Excerpted passage
──────────────────────────────

Several studies have also been published with multiple secondary time calibrations, all of which stem from earlier analyses that relied on a single calibration point (Hedges et al. 2004), a practice which seems assured to propagate error (Graur and Martin 2004). This practice of applying secondary calibrations from prior analyses requires that there be no known biases in the prior analysis (Hedges and Kumar 2004). Our earlier work (Roger and Hug 2006) showed that biases exist on multiple levels of molecular dating analyses, questioning the validity of such secondary calibrations. It has also been shown that certain calibration points can be inconsistent with the rest of the fossil calibrations used (Near, Meylan and Shaffer 2005). Near et al. (2005) suggest that these fossils should be removed from the analysis so that an internally consistent set of fossils are used to calibrate the phylogeny.

──────────────────────────────

Exercise objective
Could you resume the passage on fossil calibration in molecular dating, picking up right after its last sentence? The material that comes next stands apart from the passage.

(Stored data)
──────────────────────────────

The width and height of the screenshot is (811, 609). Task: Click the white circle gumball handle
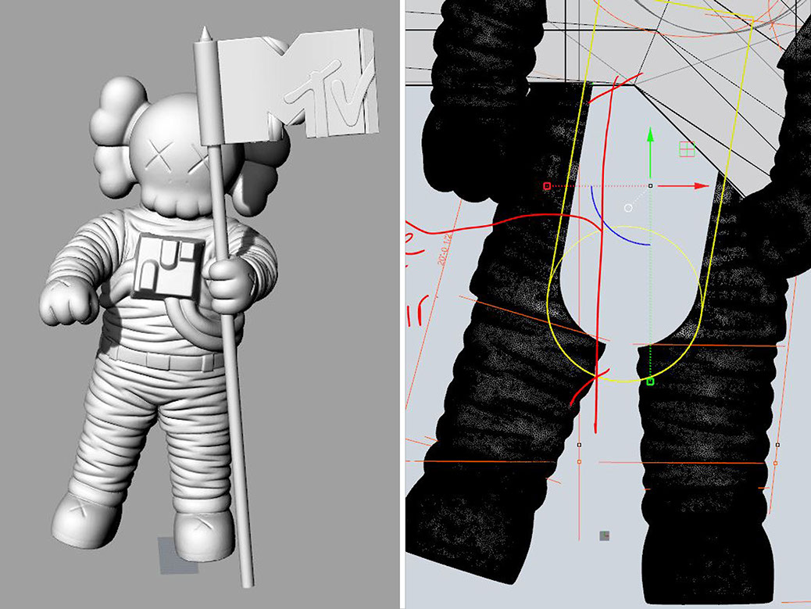[x=627, y=208]
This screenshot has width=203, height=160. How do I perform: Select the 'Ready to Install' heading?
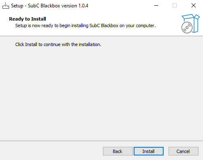coord(27,19)
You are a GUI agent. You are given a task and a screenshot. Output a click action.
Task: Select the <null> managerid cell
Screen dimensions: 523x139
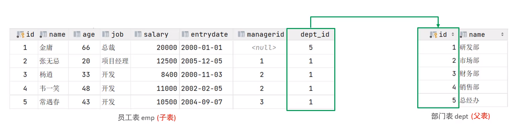tap(261, 48)
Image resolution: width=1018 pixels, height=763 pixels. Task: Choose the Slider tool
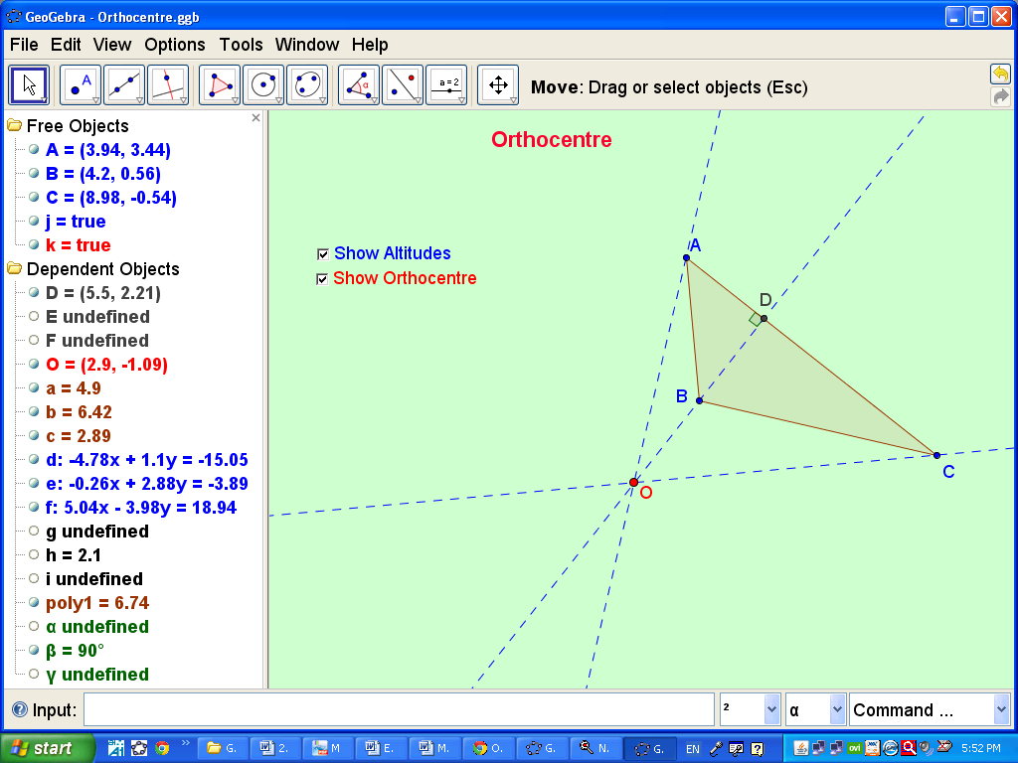[446, 84]
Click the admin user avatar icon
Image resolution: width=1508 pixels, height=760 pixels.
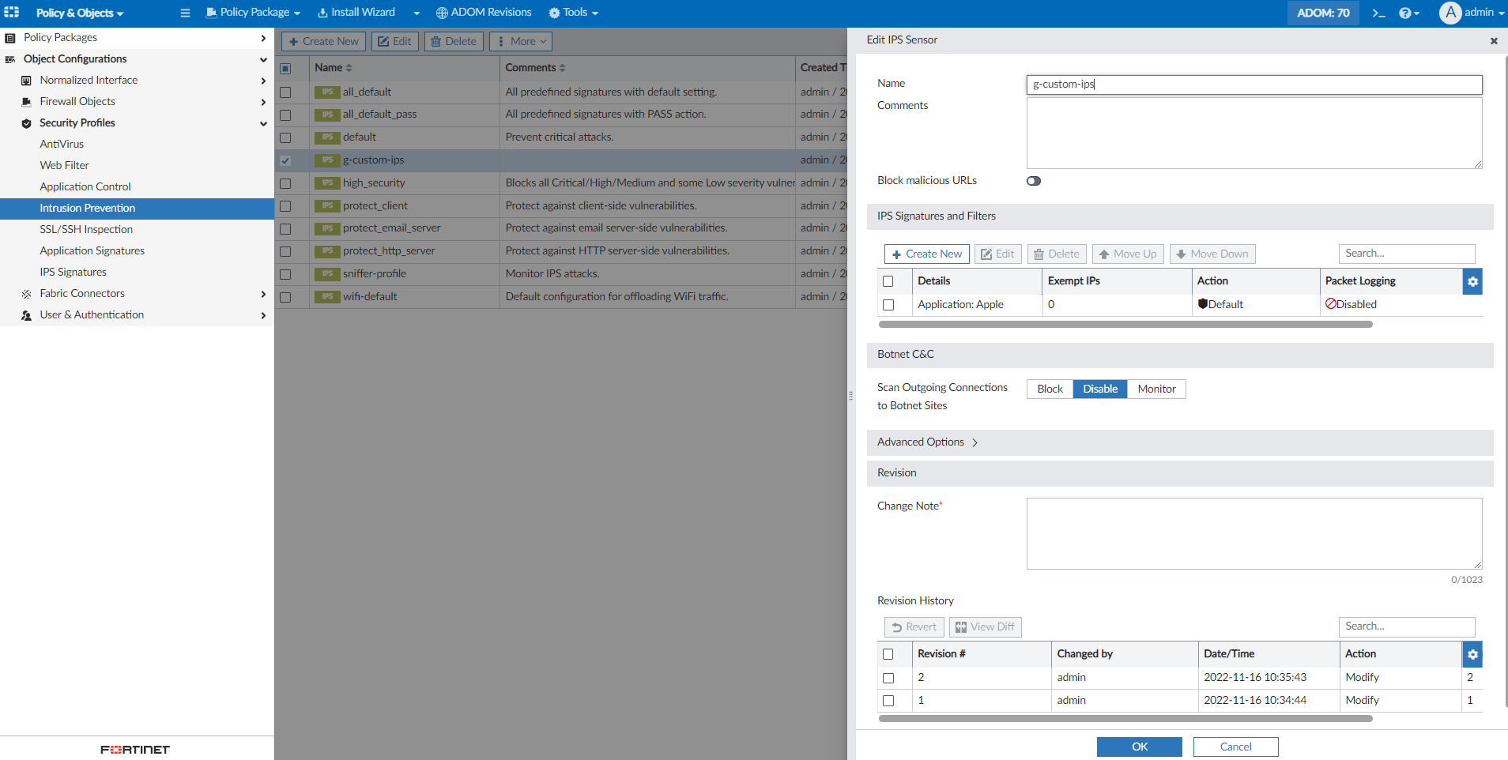1450,13
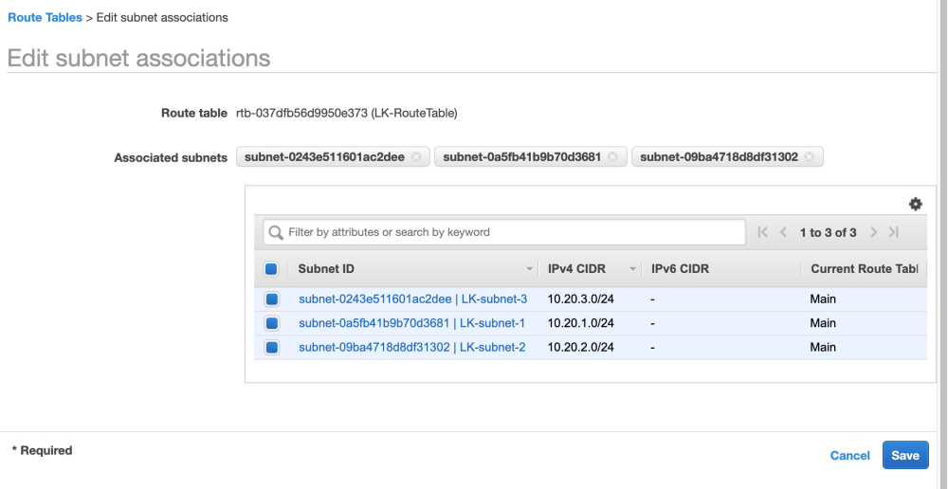Save the subnet associations
948x489 pixels.
pos(904,456)
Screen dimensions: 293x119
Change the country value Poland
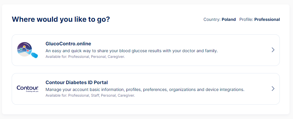tap(229, 19)
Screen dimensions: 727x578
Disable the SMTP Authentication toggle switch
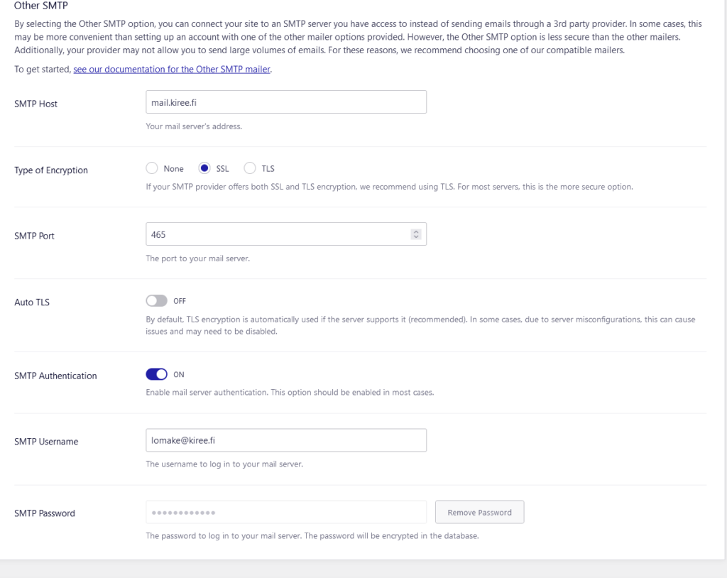tap(156, 374)
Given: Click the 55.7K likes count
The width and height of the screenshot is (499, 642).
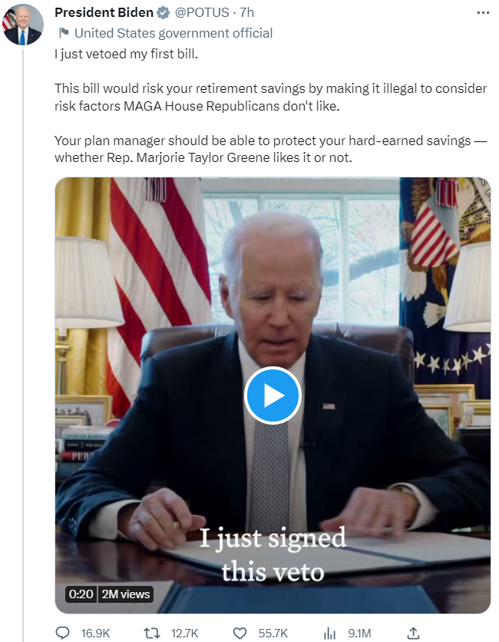Looking at the screenshot, I should point(273,634).
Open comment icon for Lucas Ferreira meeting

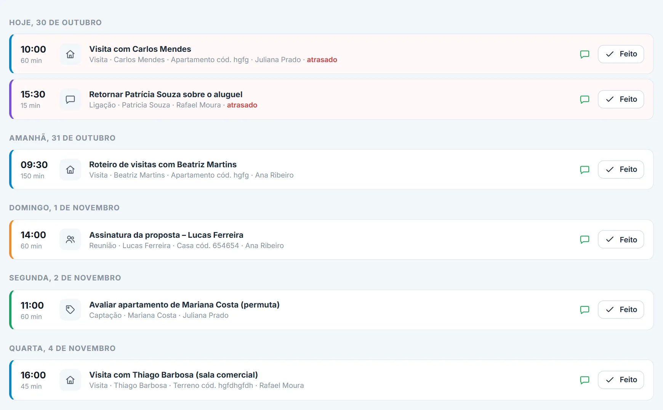(x=585, y=240)

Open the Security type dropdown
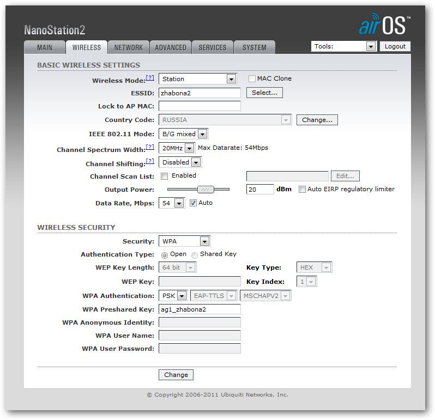[184, 241]
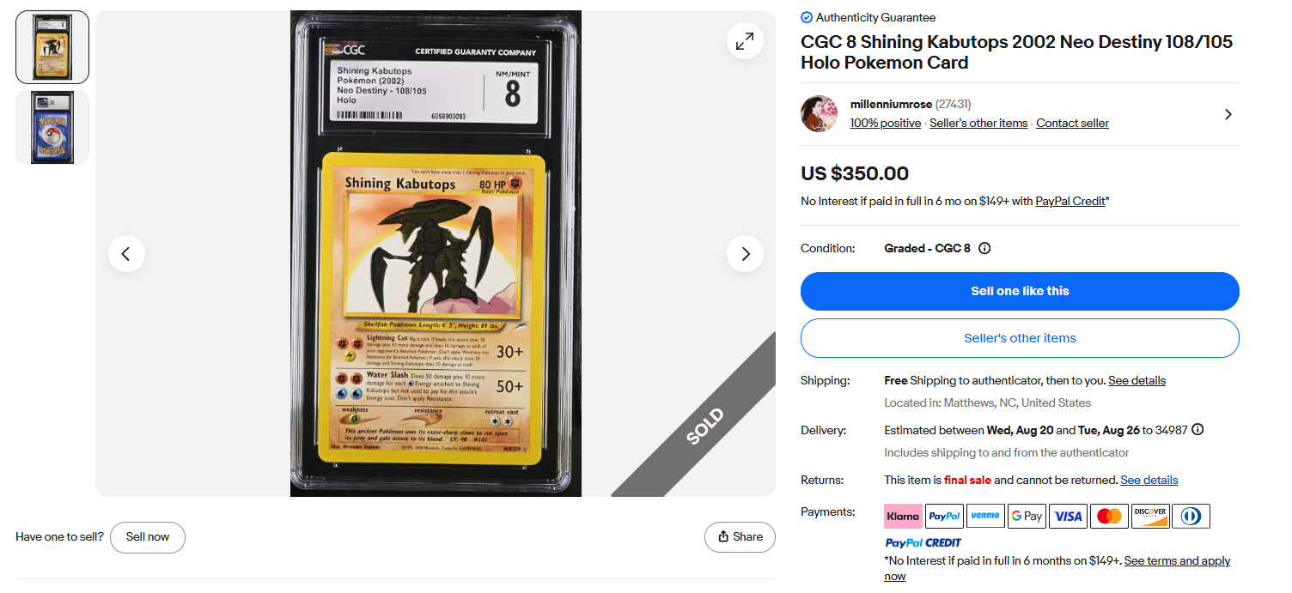The image size is (1292, 593).
Task: Open millenniumrose seller avatar
Action: 820,113
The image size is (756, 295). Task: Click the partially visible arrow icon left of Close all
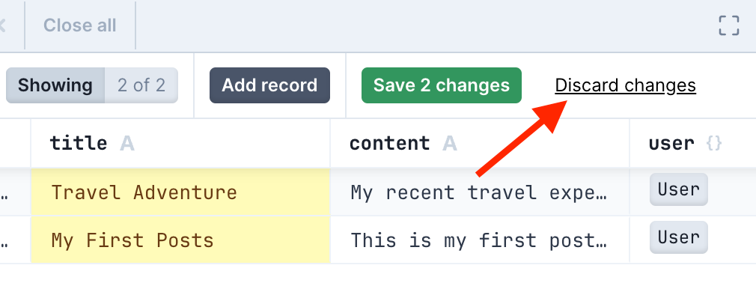click(x=2, y=25)
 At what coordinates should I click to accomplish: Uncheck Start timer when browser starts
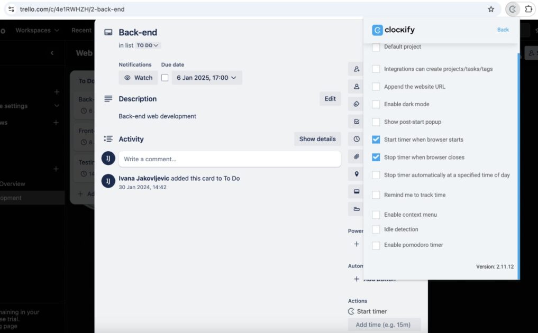376,140
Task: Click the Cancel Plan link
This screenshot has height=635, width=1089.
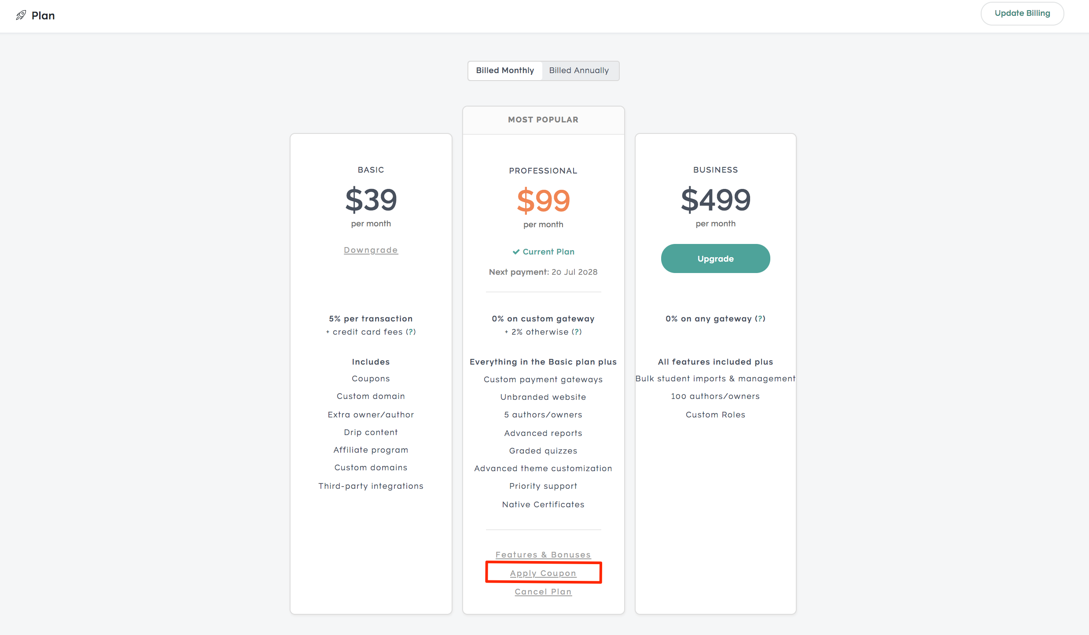Action: coord(543,592)
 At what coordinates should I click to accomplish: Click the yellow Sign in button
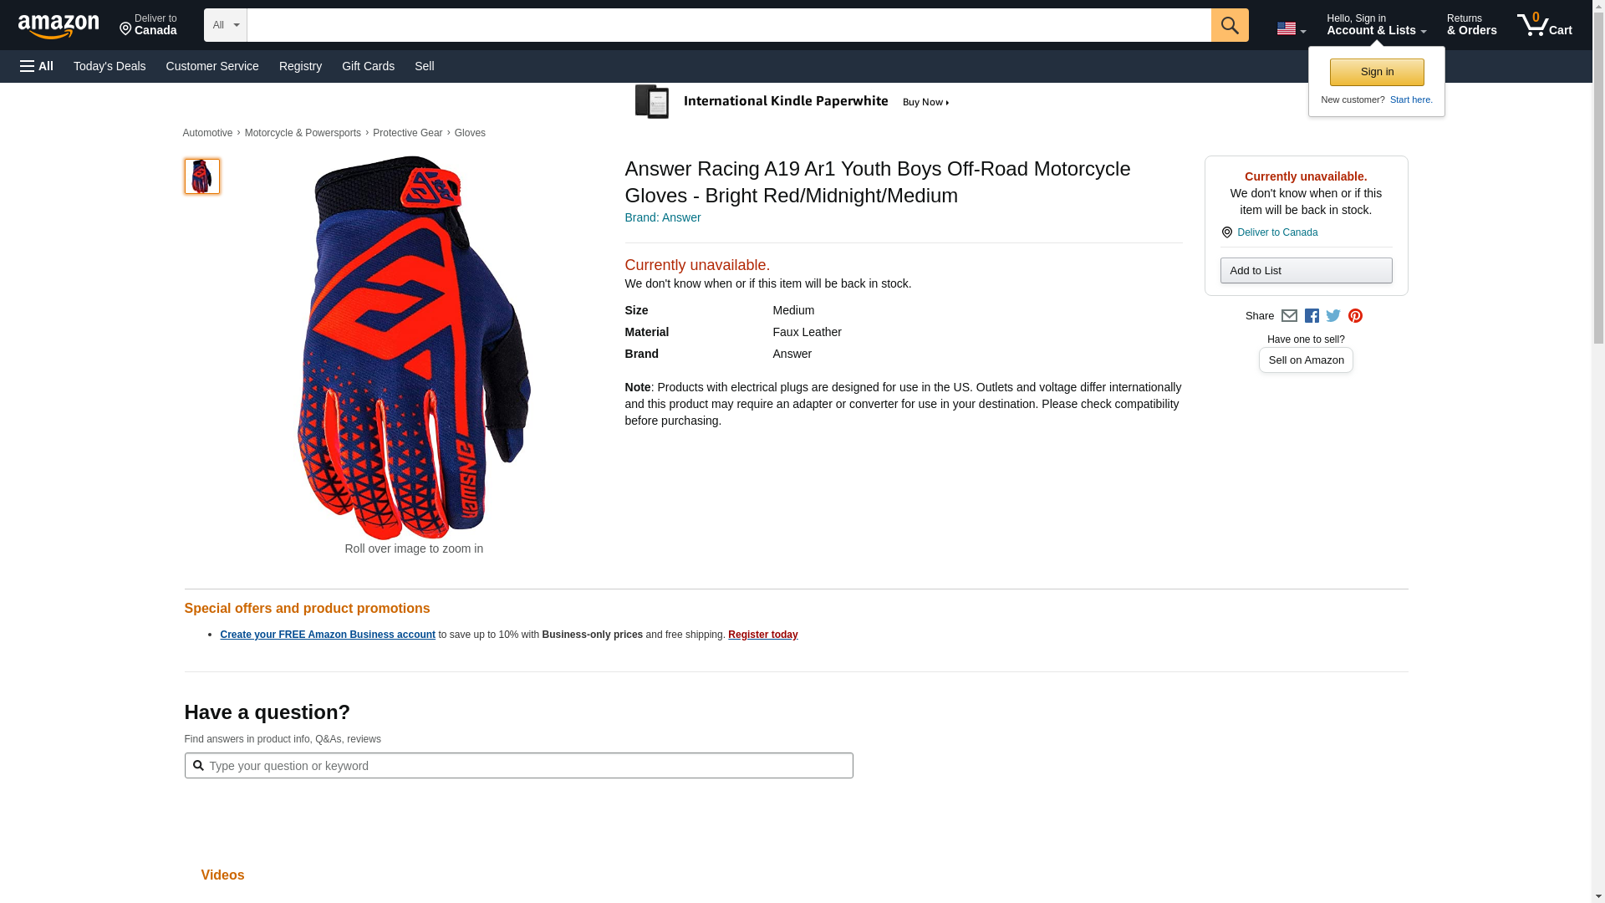1377,72
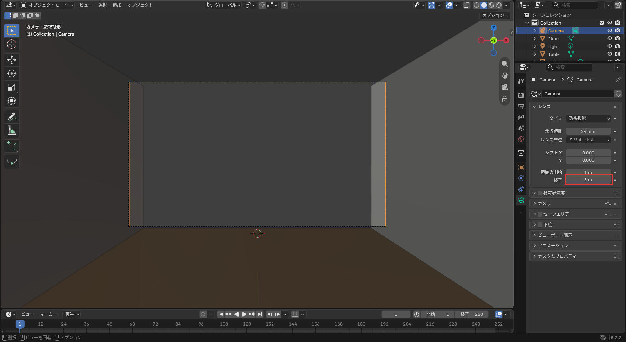Hide the Floor object with eye icon
This screenshot has width=626, height=342.
point(610,38)
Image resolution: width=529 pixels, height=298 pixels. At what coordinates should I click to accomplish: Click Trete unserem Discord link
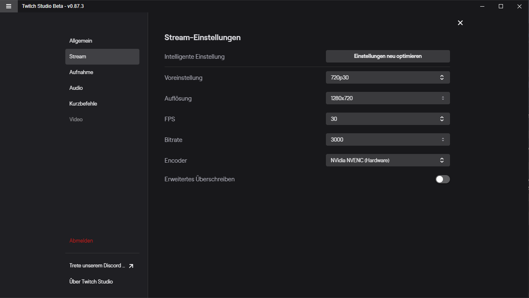[x=97, y=266]
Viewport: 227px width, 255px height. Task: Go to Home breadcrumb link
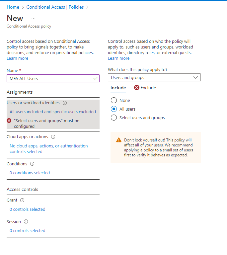13,7
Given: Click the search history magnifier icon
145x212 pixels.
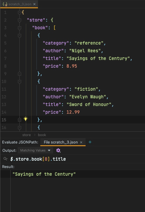Looking at the screenshot, I should (x=5, y=159).
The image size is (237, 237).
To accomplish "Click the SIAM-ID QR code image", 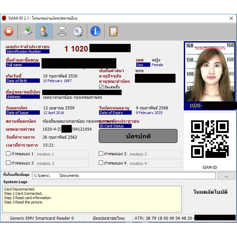I will tap(210, 139).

──────────────────────────────

Result
The positive impact of increased taxon sampling on phylogeny determination has often been posited (Delsuc, Brinkmann and Philippe 2005), although there has been considerable debate over the relative impacts of taxon versus site inclusion (Hedtke, Townsend and Hillis 2006). Improved taxonomic sampling can lead to the resolution of incorrect phylogenies through breaking of long branches (Hedtke, Townsend and Hillis 2006). On the other hand, it has been shown that inclusion of certain taxa, such as highly-divergent or fast-evolving species which contribute long branches to a tree, can prove detrimental in generating a phylogeny (Delsuc, Brinkmann and Philippe 2005), In these cases, it can be argued that it is better to omit certain sites or taxa in order to generate a better-resolved phylogeny (Gribaldo and Philippe 2002).
In the context of molecular dating studies, however, similar investigations into the impact of taxon sampling on date estimates have not been undertaken.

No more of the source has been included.